A proof-of-work repo for AI-assisted marketing review: a claims-review agent with a cite-or-abstain trust layer, plus the evaluation harness and CI gate that score it. It checks a piece of marketing copy against a pinned corpus of real, public source-of-truth documents (here: Stripe pricing and security docs), and for every claim it returns one of three verdicts with a citation to the exact passage it relied on:
- SUPPORTED: the source backs the claim. Cite the passage.
- CONTRADICTED: the source conflicts with the claim. Cite the passage.
- UNSUPPORTED: nothing in the source grounds the claim, so the agent abstains and flags it for a human instead of vouching for it.
A piece of copy is only cleared to publish when every claim is SUPPORTED.
- Surface: marketing claims review on public Stripe pricing and security docs.
- Trust rule: cite the source when a claim is supported, contradict it when the source says otherwise, and abstain when nothing grounds it.
- Eval layer: golden cases, deterministic trust checks, retrieval metrics, judge calibration, drift tracking, and a CI gate.

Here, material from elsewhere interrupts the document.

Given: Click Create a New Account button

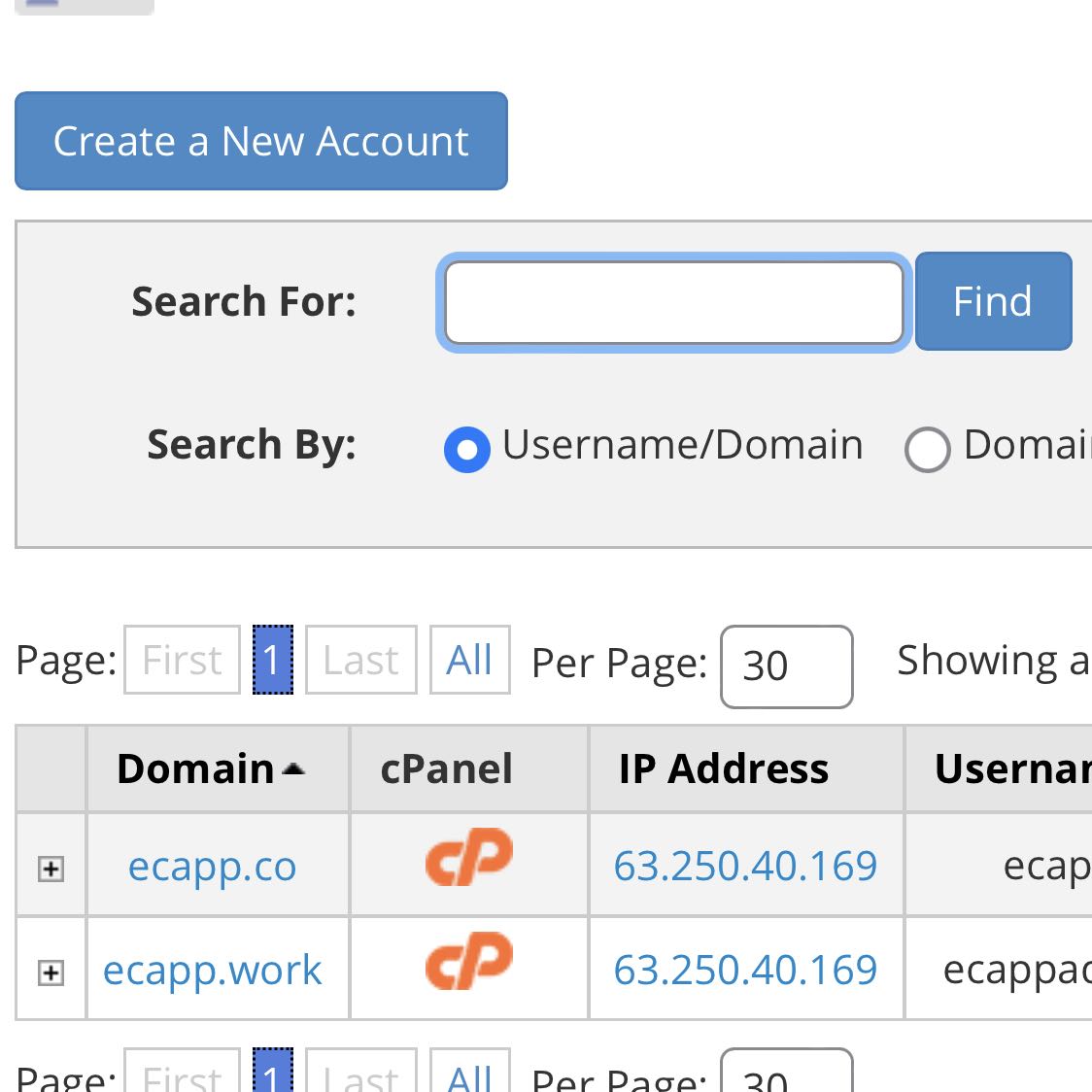Looking at the screenshot, I should coord(260,141).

- Headline metric: published_falsehood_rate, the share of cleared claims the source does not support.
- Honesty boundary: the bundled reviewer is a deterministic first pass, and its known misses are tracked in
data/known_gaps/instead of hidden.
Point it at a piece of marketing copy and it returns a verdict per claim with the source it relied on, then an overall PUBLISH or HOLD:
$ claimcheck review --text "Stripe charges 2.9% plus 30 cents per successful card charge. Stripe is available in 195 countries. The rate for a successful card charge is just 1.9%. Stripe guarantees your funds are insured up to one million dollars."

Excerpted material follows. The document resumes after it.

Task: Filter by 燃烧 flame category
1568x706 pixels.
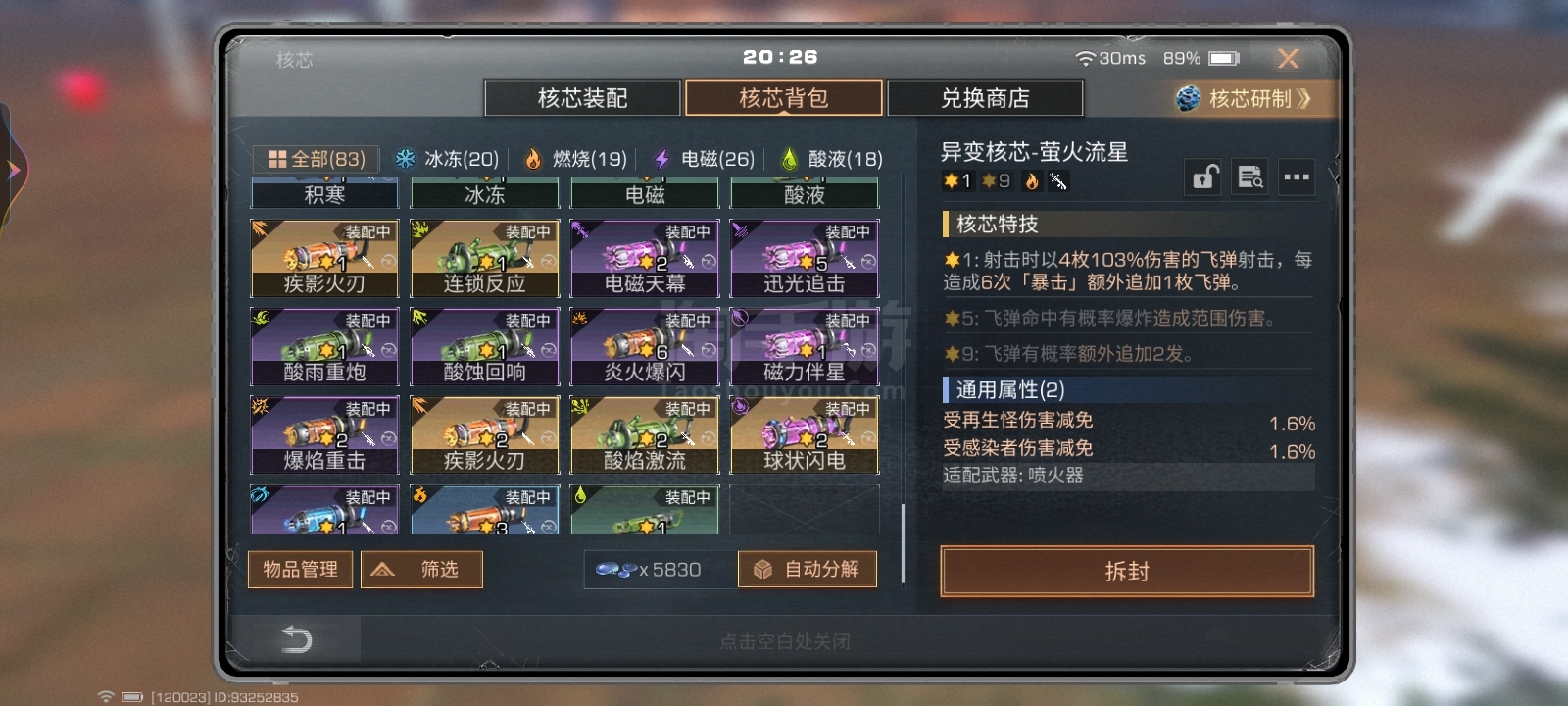Action: coord(575,159)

Reviewing 4 claim(s) against 15 source passages (corpus: stripe_docs.jsonl)
[OK ] claim 1: Stripe charges 2.9% plus 30 cents per successful card charge.
verdict: SUPPORTED - Every figure in the claim matches the cited source.

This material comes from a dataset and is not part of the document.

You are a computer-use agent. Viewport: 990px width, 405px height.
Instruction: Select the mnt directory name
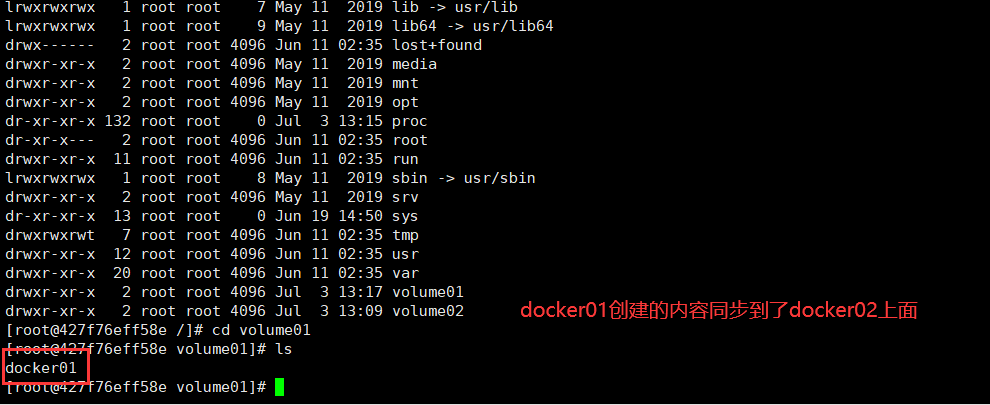(x=404, y=83)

source : [d_card_rate] https://stripe.com/en-ca/pricing (captured 2026-06-28)
"For online domestic card payments, Stripe charges 2.9% + CA$0.30 per successful card charge."
[OK ] claim 2: Stripe is available in 195 countries.
verdict: SUPPORTED - Every figure in the claim matches the cited source.
source : [d_countries] https://stripe.com/en-ca/pricing (captured 2026-06-28)
[!! ] claim 3: The rate for a successful card charge is just 1.9%.
verdict: CONTRADICTED - The source states a different percentage value than the claim.
source : [d_card_rate] https://stripe.com/en-ca/pricing (captured 2026-06-28)
"For online domestic card payments, Stripe charges 2.9% + CA$0.30 per successful card charge."
[ ? ] claim 4: Stripe guarantees your funds are insured up to one million dollars.
verdict: UNSUPPORTED - No passage in the source cleared the relevance floor; flagged for human review.
VERDICT: HOLD - 2 of 4 claim(s) are not cleared to publish:
- [contradicted] The rate for a successful card charge is just 1.9%.
- [unsupported] Stripe guarantees your funds are insured up to one million dollars.
Two paths share one trust layer. The review path clears a piece of copy to
publish; the evaluation path and CI gate keep the reviewer honest over time. The
same ReviewerAdapter and the same scoring run in both, so when you swap the
deterministic first pass for your own model, the gate measures the upgrade on
identical terms.
Diagram source: assets/architecture.mmd
The blocker to letting AI draft or review marketing content is not fluency, it is trust. A marketer cannot publish what an agent produced unless someone can answer one question: how do we know it is true, and how often is it wrong? This repo answers that with a number, not a vibe.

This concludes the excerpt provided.